I miss Las Vegas. Intensely. But my conflict actually centers on whether I’m clouding my memory with the wisps of nostalgia we all do. My childhood in the Valley was not a happy one; my father was mostly absent and my mother was drenched in bedridden depression and numerous chemicals, so why do I yearn for an environment as if it was a semester I spent abroad? I have more memories of a kitchen floor covered in maggots or roaches, or my mother throwing glasses at my father, or late-night transitions to a neighbor’s house while red-and-blue lights paraded our front door. Why the hell would I miss that? Could it possibly be entirely about the climate and culture? For god’s sake, I haven’t even gone back since reaching the legal age to drink or gamble.
And given the fluid nature of the city’s identity, it wouldn’t even be my hometown upon returning. I grew up in Vegas during the boom years. I remember the construction of Treasure Island, the Bellagio, The Luxor, New York New York, and the Stratosphere–it’d be negotiable to say Steve Wynn had a larger impact on my childhood than Nickelodeon or Nintendo. I remember the chaos of Tupac’s murder, the shock of Mike Tyson going all bath salts on Evander Holyfield, and the Victorian mourning of Frank Sinatra, one of Vegas’ best spokesman. I remember Mayor Oscar Goodman, a former mob lawyer who threatened to cut off the thumbs of graffiti artists and became the first mayor of a major city to endorse a gin (Bombay Sapphire gin, thank you very much). But a post-recession Vegas is one with an unemployment rate of 12.8%, putting it farther from the national average and closer to Detroit. It is a city that lives on property, meaning the bottom of its prime market fell out during the mortgage crisis. But it is still the home of my first school, my father’s gravesite, my first cheeseburger and first favorite song and first movie in a theater.

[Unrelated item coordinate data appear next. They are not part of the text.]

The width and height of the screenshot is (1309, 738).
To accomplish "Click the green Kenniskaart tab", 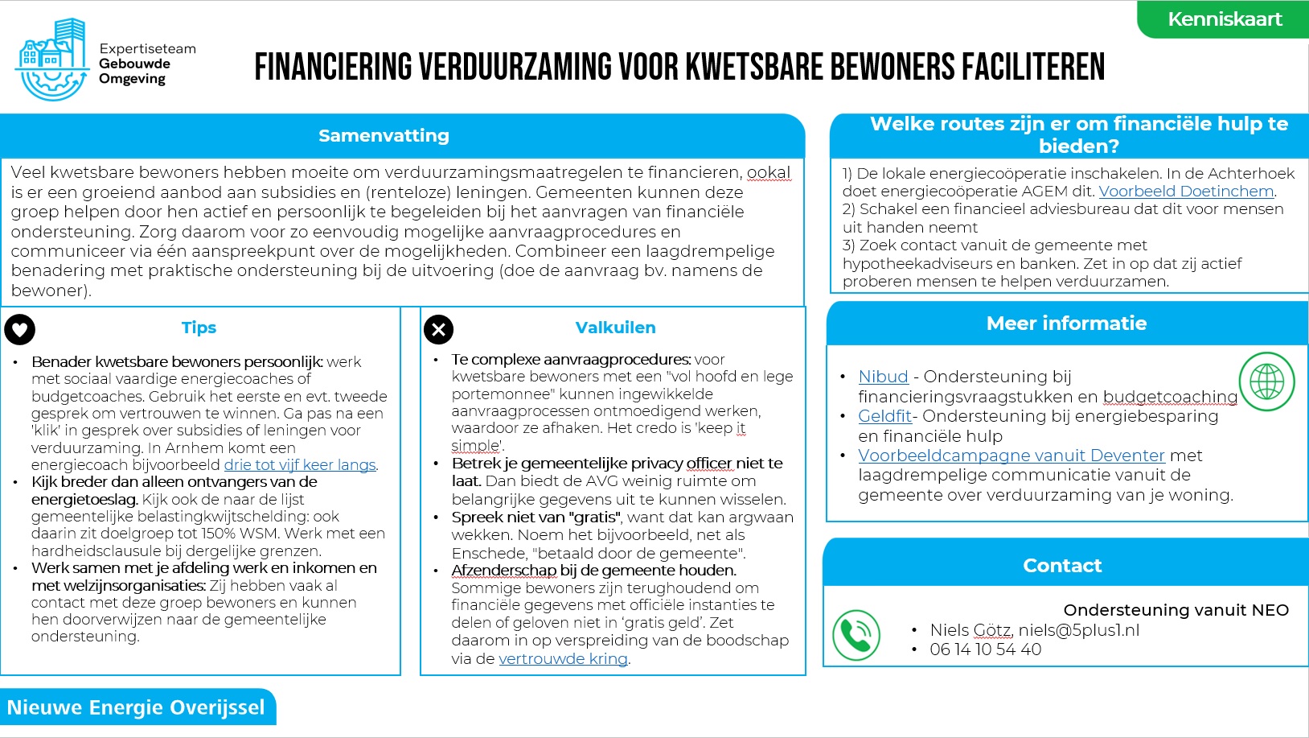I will pyautogui.click(x=1224, y=19).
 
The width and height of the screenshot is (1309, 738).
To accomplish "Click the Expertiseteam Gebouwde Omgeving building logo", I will pyautogui.click(x=52, y=61).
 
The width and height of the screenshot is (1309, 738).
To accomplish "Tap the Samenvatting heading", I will pyautogui.click(x=384, y=135).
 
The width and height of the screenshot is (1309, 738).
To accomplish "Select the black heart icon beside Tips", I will pyautogui.click(x=20, y=328).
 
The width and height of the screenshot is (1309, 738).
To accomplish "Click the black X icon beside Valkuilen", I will pyautogui.click(x=438, y=328).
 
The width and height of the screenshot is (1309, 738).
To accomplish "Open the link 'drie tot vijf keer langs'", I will pyautogui.click(x=300, y=465).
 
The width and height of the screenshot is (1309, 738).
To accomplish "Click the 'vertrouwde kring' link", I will pyautogui.click(x=563, y=659).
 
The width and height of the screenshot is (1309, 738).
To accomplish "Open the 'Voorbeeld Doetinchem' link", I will pyautogui.click(x=1186, y=192).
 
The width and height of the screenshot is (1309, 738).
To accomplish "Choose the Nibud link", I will pyautogui.click(x=883, y=377).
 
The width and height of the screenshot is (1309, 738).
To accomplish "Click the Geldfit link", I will pyautogui.click(x=884, y=416).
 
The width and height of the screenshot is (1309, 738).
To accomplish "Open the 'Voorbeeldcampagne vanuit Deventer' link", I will pyautogui.click(x=1011, y=456).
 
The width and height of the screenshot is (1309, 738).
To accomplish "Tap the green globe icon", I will pyautogui.click(x=1266, y=381).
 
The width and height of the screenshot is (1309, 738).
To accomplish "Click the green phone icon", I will pyautogui.click(x=856, y=635).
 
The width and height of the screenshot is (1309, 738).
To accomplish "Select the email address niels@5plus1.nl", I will pyautogui.click(x=1078, y=630).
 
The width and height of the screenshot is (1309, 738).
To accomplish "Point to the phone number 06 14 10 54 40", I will pyautogui.click(x=985, y=649).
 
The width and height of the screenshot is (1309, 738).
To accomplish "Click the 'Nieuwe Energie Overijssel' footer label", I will pyautogui.click(x=136, y=707).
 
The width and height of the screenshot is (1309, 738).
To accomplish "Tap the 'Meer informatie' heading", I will pyautogui.click(x=1066, y=324).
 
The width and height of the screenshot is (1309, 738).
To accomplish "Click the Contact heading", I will pyautogui.click(x=1062, y=566).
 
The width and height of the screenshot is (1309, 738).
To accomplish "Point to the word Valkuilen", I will pyautogui.click(x=615, y=328).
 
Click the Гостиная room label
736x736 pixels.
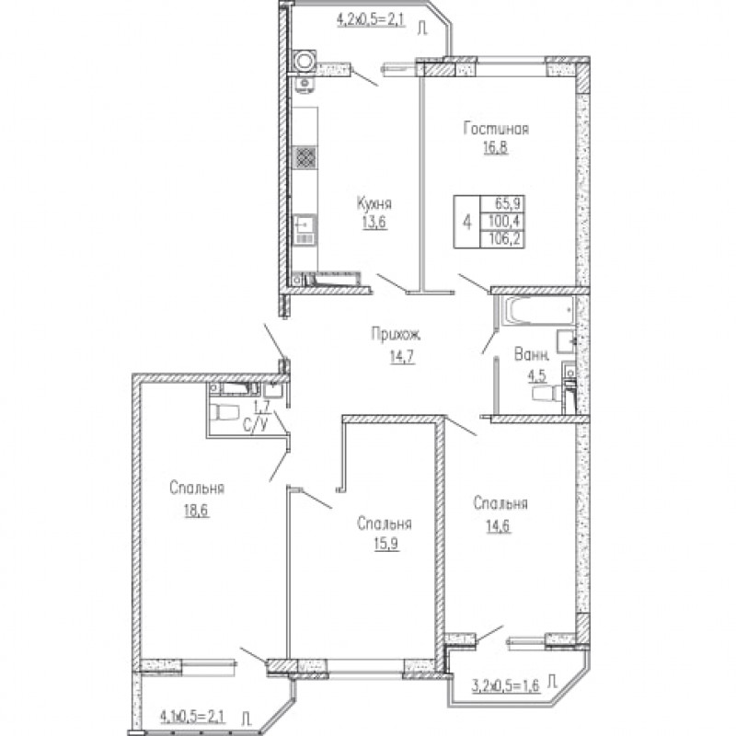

Perhaps I need to return there merely to test its existence. The drab greenery we find in Central PA is obnoxious compared to a city with the world’s largest spotlight (on top of a glass fucking pyramid). In the time I can now go to Lancaster to watch butter be churned, I could have gone to the Hoover dam. In the time it would take me to go to Happy Valley to see my college friends become drunks or townies or both, I could have gone to the Grand Canyon. It seems nearly like a dreamland I came up with while staring out into space.
When I first came to PA and saw a commercial advertising a contest for a free trip to Las Vegas, I laughed. Now, I enter every single one. I was dragged and trapped here beyond my control and I’ll buy as many raffle tickets or sign up for as many newsletters as it takes me to, at the very least, visit my home. It’s centrally a battle to show I can regain control of my life from the outward forces that spun it into a chaotic mess, that if I can just see the wild stallions and watch the pirate boats sink than I have gotten past my parents’ mistakes and tragedies. Pennsylvania is a tragedy that happened to me long ago, and my personal crusade to escape it will not die.